Thomas Balaÿ
Bordeaux, ville qui a vu naître Rosa Bonheur, mourir Francisco de Goya et hébergé Montesquieu et Michel de Montaigne, nous offre jusqu’au 31 janvier 2021 une exposition dans les locaux de son flamboyant Jardin Botanique associant nature et photographie.
Immergé dans l’univers végétal du photographe Thomas Balaÿ, le visiteur redécouvre la nature sous un angle nouveau. Jeux de clair-obscur et de mouvements, les photographies représentent orchidées et succulentes sur fond noir, faisant ainsi ressortir la délicatesse de leurs formes.
Diplômé d’agronomie tropicale, Thomas Balaÿ, aussi appelé photographe d’Icônes Végétales, opte pour une approche autant scientifique qu’artistique dans son travail par le fond noir, le choix de lumière et la prise de vue rapprochée qui nous font vaciller entre analyse scientifique et contemplation artistique. Ayant voyagé dans le monde entier, son œil aiguisé sait voir la beauté intrinsèque des plantes : il met ainsi en avant matières, couleurs, volumes et formes.
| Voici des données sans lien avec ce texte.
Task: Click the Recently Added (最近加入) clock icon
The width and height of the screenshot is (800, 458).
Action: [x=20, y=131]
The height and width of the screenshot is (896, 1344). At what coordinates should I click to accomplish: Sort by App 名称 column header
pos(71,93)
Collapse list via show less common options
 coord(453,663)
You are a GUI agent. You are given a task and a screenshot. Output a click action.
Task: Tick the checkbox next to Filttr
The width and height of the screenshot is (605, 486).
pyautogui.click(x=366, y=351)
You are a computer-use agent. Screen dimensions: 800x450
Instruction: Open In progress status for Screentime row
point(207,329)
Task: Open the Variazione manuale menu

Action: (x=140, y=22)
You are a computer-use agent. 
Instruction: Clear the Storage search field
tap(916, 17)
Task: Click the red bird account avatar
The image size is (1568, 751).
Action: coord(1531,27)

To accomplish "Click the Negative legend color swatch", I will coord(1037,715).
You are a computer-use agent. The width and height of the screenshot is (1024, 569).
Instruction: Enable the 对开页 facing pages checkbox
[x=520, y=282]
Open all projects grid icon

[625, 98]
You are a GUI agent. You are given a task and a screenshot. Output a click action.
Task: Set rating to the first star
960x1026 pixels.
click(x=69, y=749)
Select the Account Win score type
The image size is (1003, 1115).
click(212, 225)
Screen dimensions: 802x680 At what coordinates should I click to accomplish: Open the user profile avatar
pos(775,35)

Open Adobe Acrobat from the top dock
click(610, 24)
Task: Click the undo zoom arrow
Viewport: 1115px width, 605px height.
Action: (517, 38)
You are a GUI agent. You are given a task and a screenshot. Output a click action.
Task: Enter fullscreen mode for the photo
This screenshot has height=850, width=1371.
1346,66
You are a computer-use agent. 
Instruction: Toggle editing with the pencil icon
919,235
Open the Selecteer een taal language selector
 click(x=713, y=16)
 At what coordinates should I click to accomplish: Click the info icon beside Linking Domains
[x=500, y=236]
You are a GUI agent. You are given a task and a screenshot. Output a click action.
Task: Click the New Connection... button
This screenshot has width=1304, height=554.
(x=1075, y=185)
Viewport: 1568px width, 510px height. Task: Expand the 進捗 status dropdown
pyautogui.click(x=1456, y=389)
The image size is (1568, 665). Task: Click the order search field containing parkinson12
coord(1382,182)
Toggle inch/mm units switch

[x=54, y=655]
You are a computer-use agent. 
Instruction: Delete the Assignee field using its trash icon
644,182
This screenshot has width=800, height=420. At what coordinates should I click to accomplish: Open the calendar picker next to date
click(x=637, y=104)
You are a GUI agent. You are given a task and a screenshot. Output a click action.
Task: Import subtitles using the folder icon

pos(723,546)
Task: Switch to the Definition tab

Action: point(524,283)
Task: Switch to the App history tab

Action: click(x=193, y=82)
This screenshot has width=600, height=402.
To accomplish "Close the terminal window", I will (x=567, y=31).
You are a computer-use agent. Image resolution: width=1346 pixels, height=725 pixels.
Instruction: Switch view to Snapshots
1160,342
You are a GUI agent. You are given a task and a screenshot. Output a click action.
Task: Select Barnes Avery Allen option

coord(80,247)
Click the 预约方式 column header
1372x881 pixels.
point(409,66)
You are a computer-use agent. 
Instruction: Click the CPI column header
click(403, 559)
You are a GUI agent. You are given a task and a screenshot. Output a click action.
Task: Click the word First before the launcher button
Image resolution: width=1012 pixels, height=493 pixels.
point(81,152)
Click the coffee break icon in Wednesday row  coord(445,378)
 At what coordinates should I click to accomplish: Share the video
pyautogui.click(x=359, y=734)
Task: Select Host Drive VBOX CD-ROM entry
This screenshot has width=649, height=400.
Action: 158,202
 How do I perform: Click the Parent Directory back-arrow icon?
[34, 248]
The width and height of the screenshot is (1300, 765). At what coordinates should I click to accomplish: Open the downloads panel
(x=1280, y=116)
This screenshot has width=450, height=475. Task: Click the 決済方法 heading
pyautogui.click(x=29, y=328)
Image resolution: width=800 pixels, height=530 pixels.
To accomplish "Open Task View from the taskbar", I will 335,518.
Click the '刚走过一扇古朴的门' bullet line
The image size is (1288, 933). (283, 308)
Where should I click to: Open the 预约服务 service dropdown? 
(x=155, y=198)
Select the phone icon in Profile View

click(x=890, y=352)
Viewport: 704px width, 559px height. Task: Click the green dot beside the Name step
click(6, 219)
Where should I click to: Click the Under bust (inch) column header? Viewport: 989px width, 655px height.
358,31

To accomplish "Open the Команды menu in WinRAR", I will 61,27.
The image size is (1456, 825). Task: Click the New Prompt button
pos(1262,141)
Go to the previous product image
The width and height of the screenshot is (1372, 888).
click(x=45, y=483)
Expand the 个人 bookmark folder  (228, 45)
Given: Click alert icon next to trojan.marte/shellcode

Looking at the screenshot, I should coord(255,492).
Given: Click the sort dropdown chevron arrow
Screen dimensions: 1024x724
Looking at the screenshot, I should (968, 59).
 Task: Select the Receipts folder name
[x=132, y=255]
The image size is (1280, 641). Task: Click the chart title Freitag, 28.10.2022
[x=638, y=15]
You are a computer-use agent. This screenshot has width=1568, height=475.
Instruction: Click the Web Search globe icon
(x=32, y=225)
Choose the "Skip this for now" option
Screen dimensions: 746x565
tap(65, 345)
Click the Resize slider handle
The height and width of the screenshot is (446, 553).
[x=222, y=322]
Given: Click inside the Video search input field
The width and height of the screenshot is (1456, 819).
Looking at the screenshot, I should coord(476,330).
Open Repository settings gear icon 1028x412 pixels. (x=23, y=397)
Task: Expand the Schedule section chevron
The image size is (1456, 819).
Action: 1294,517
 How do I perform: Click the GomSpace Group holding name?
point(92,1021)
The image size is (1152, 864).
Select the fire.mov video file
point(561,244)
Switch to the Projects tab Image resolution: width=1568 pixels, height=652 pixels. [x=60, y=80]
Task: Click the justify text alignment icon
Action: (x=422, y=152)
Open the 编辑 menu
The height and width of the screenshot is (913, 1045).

Ainsi, bien plus qu’une simple exposition, c’est un voyage sensoriel qui nous est proposé lors de cette visite en plein cœur du jardin botanique de Bordeaux.
En entrant dans la salle d’exposition le visiteur est, comme dans un bon roman, emporté dans un tourbillon d’interrogations et d’émotions. Nous sommes d’abord désemparés face à des photographies aussi évidentes que complexes : devant représenter à l’origine de simples plantes, celles-ci ressemblent à des danseuses enveloppées dans de larges voiles, des fruits, des organes et toutes autres choses… sauf des fleurs. Les plantes sont défigurées par le plan rapproché et rivalisent entre elles pour montrer leurs plus belles couleurs et leurs plus beaux volumes. Son intérêt pour l’agronomie tropical est d’autant plus flagrant que la diversité et le foisonnement des plantes rappellent les célèbres peintures de Georgia O’Keeffe. En effet, la moderniste américaine saisit aussi l’âme des plantes et leur vivacité et utilise comme Thomas Balaÿ la prise de vue rapprochée pour mettre en avant l’individualité et le dynamisme des plantes.
Certaines de ces plantes m’ont beaucoup surprise par leur ressemblance peut-être involontaire avec les chorégraphies de Loïe Fuller, danseuse du début XXème qui choisit la volupté des voiles pour marquer son identité artistique. Sa Danse serpentine ne peut que nous rappeler les photographies d’orchidées de Thomas Balaÿ par le fond noir et le dynamisme des voiles.
Comme nous le disions, cette exposition dépasse de loin un simple travail des yeux. Tous nos sens et tout notre intellect sont mis à l’exercice pour comprendre et apprécier ces œuvres sélectionnées parmi les images de ses ouvrages. J’ai eu la chance de croiser l’artiste dans les locaux de l’exposition, alors que celui-ci en sortait. Après présentation et formules de politesses, je ne pouvais pas ne pas lui demander « Pourquoi de telles photographies ? Dans quel but ? ». N’ayant pas pu converser très longtemps il m’a dit vouloir se débarrasser des représentations habituelles des plantes : les photos de cosmétiques et autres n’étant pas de fidèles représentations de la nature. « Ce que je veux, c’est capter l’âme des plantes par des représentations aussi vivantes et dynamiques que possible. »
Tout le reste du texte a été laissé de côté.